“Então, veio o SENHOR, e ali esteve, e chamou como das outras vezes: Samuel, Samuel! Este respondeu: Fala, porque o teu servo ouve” (1 Sm 3.1-18).

Eli, depois de muitos anos de serviço ao Senhor, e que um dia por certo teve seu coração aquecido como o de John Wesley, sucumbiu a seus desejos, acabou distraindo-se consigo mesmo, fragilizou-se no corre-corre da vida, a ponto de negociar o inegociável. Enveredou-se pelo amor desmedido por seus próprios filhos, a ponto de fazê-los seu objeto de adoração, colocando-os no lugar de Deus.

Um dia, diante de Eli estava o menino Samuel, que fora consagrado de forma emocionante por sua própria mãe muitos anos atrás, que sacrificialmente o oferecera a serviço do Eterno. Elias, depois de ouvir de Samuel que, recolhido em seu quarto, ouvira uma voz que se repetira por três vezes chamando-o pelo nome, entendeu que era o Senhor que vocacionava o jovem profetinha, diante do que orientou: “É o Senhor! Se Ele novamente o chamar diga: Fala, porque teu servo ouve”.

Assisto a vida além de participar dela há pouco mais de 50 anos e concluo que são muitos sons, muitas esquinas, inumeráveis possibilidades, equívocos incontáveis, sonhos realizados mais do que frustrados, sol, chuva, precipitações tantas, partidas que causam lágrimas, mas também sorrisos gargalhantes.

Acho que Eli arrependeu-se amargamente pelos atalhos tomados, pelas paixões temporais, pelo brilho nos olhos alimentados pelas vaidades vãs. Acho que relembrou seus tempos de profetinha, quando, apaixonado por Deus, era capaz de subir as montanhas mais íngremes, voar aos céus mais longínquos, enfrentar os mares mais aterradores. Tudo isso em nome Daquele que o vocacionara, que fora capaz de encher seu coração de amor, que o norteara dando sentido inabalável à sua existência.

Ao olhar Samuel, vira a si mesmo. Vira o quanto se desviara do amor primeiro. Pôde tocar seu próprio coração e perceber o quanto estava triste e sombrio, desfalecido pelo pecado, que como sereno da madrugada insiste em ser sorrateiro e constante.

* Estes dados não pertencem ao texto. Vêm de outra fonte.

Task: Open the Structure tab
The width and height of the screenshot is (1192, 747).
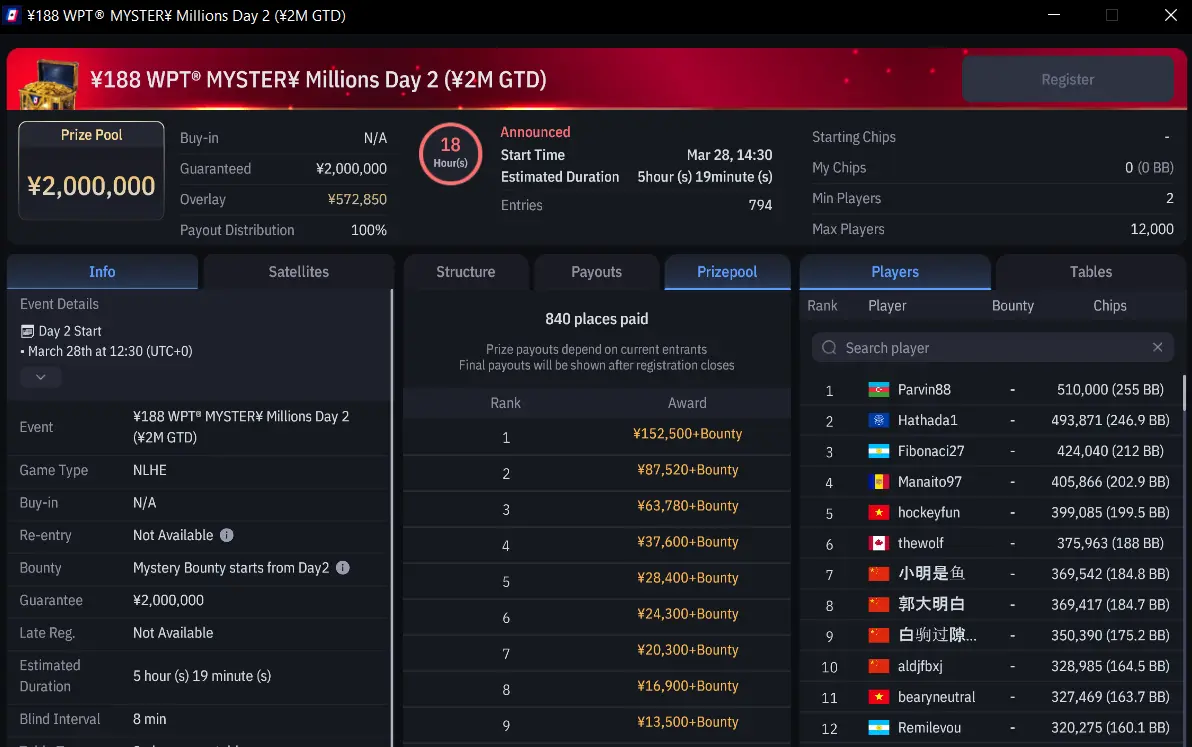Action: (x=465, y=272)
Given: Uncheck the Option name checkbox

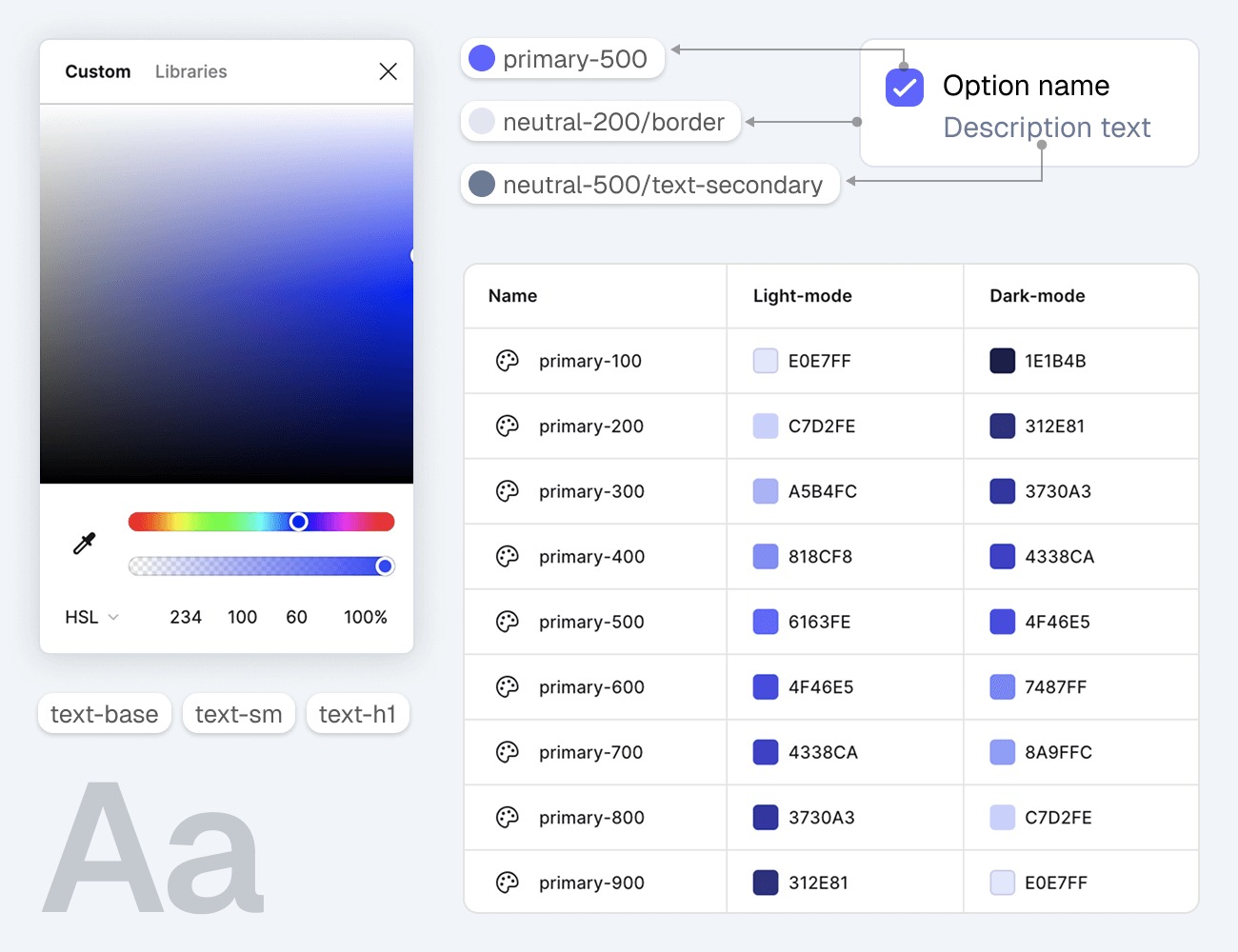Looking at the screenshot, I should 903,87.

Sabe o velho profeta que só há um caminho capaz de estabilizar a existência. Só há uma voz que, ao ser obedecida, clarifica os olhos turvados pelo natural medo das tantas encruzilhadas em que teimam os nossos pés estarem.  Só um que no meio de tantos nos salva da destruição da alma, ao qual devemos de fato e com todo vigor temer.

Eli instrui Samuel, como alguém que um dia deixou de ouvir os dóceis e justos juízos. Sabe o velho profeta que Deus é rigoroso, como todo soberano, mas é igualmente compassivo, absolutamente bondoso, e, portanto, lhe dá um de seus últimos conselhos: “Se Ele o chamar novamente diga tão somente, sem vacilar uma mínima fração de tempo: fala, porque teu Servo ouve”.

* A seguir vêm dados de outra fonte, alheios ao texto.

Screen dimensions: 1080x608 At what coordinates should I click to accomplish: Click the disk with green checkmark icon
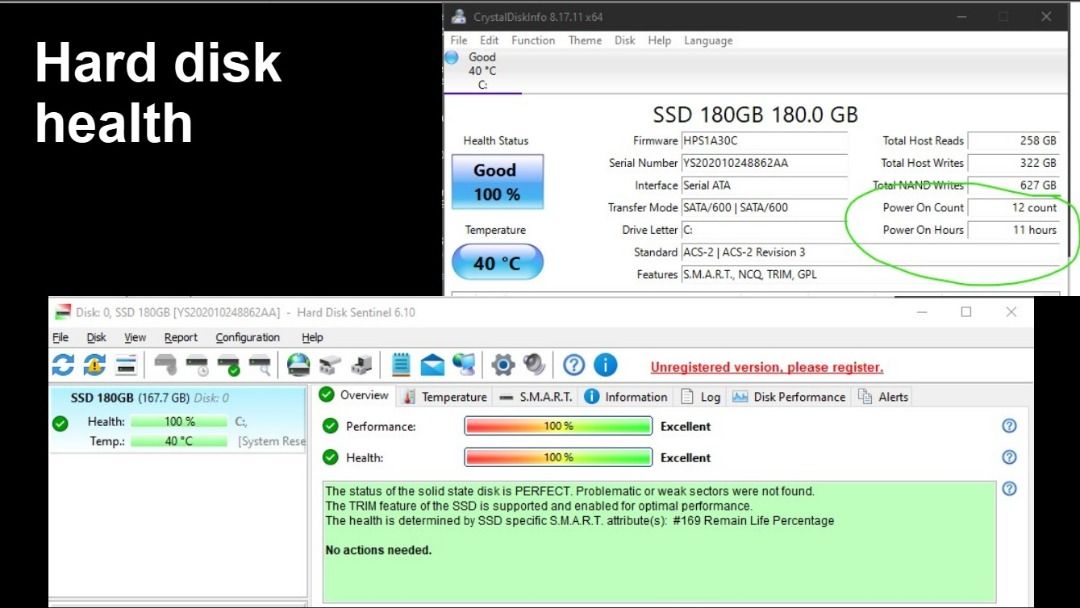(228, 365)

Daqui de dentro desta madrugada fria eu rogo a Deus que me afaste das distrações que foram capazes de capitular o coração do velho profeta, e que mantenha em minha alma a chama acesa, a ponto de me alegrar e correr para os braços do Eterno com um sorriso de criança toda vez que ele me chamar, diante do que Ele não ouça outra coisa que não: Fala, porque teu servo ouve!